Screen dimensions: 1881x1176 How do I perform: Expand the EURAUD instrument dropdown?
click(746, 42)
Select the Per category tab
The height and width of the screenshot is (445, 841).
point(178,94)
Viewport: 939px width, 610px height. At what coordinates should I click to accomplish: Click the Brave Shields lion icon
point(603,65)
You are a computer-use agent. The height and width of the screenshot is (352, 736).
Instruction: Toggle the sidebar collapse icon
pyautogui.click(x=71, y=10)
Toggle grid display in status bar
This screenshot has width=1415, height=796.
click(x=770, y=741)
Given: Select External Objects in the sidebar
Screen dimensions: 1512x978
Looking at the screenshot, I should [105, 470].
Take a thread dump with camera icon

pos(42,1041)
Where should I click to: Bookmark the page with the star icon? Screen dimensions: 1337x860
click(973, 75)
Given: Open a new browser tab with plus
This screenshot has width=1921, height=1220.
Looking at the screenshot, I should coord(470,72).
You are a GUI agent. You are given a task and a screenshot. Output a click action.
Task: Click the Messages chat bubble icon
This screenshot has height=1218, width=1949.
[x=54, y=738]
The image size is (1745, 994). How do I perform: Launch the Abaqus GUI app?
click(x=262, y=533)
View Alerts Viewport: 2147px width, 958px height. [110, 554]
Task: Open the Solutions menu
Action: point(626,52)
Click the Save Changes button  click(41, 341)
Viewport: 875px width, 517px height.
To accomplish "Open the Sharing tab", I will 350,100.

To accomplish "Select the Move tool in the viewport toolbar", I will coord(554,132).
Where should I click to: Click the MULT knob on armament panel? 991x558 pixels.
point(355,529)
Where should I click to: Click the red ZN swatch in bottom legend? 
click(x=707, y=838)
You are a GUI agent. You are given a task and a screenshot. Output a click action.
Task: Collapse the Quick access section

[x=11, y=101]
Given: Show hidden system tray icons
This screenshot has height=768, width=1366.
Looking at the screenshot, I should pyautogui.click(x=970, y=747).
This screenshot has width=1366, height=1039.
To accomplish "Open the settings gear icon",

• • • •

Problem details — Word for word, set down all of the records above.

Answer —
Screen dimensions: 1881x1176 How do I perform: Expand the EURAUD instrument dropdown?
click(746, 42)
Select the Per category tab
The height and width of the screenshot is (445, 841).
point(178,94)
Viewport: 939px width, 610px height. At what coordinates should I click to accomplish: Click the Brave Shields lion icon
point(603,65)
You are a computer-use agent. The height and width of the screenshot is (352, 736).
Instruction: Toggle the sidebar collapse icon
pyautogui.click(x=71, y=10)
Toggle grid display in status bar
This screenshot has width=1415, height=796.
click(x=770, y=741)
Given: Select External Objects in the sidebar
Screen dimensions: 1512x978
Looking at the screenshot, I should [105, 470].
Take a thread dump with camera icon

pos(42,1041)
Where should I click to: Bookmark the page with the star icon? Screen dimensions: 1337x860
click(973, 75)
Given: Open a new browser tab with plus
This screenshot has width=1921, height=1220.
Looking at the screenshot, I should coord(470,72).
You are a GUI agent. You are given a task and a screenshot. Output a click action.
Task: Click the Messages chat bubble icon
This screenshot has height=1218, width=1949.
[x=54, y=738]
The image size is (1745, 994). How do I perform: Launch the Abaqus GUI app?
click(x=262, y=533)
View Alerts Viewport: 2147px width, 958px height. [110, 554]
Task: Open the Solutions menu
Action: point(626,52)
Click the Save Changes button  click(41, 341)
Viewport: 875px width, 517px height.
To accomplish "Open the Sharing tab", I will 350,100.

To accomplish "Select the Move tool in the viewport toolbar", I will coord(554,132).
Where should I click to: Click the MULT knob on armament panel? 991x558 pixels.
point(355,529)
Where should I click to: Click the red ZN swatch in bottom legend? 
click(x=707, y=838)
You are a GUI agent. You are given a task and a screenshot. Output a click action.
Task: Collapse the Quick access section

[x=11, y=101]
Given: Show hidden system tray icons
This screenshot has height=768, width=1366.
Looking at the screenshot, I should pyautogui.click(x=970, y=747).
This screenshot has width=1366, height=1039.
To accomplish "Open the settings gear icon",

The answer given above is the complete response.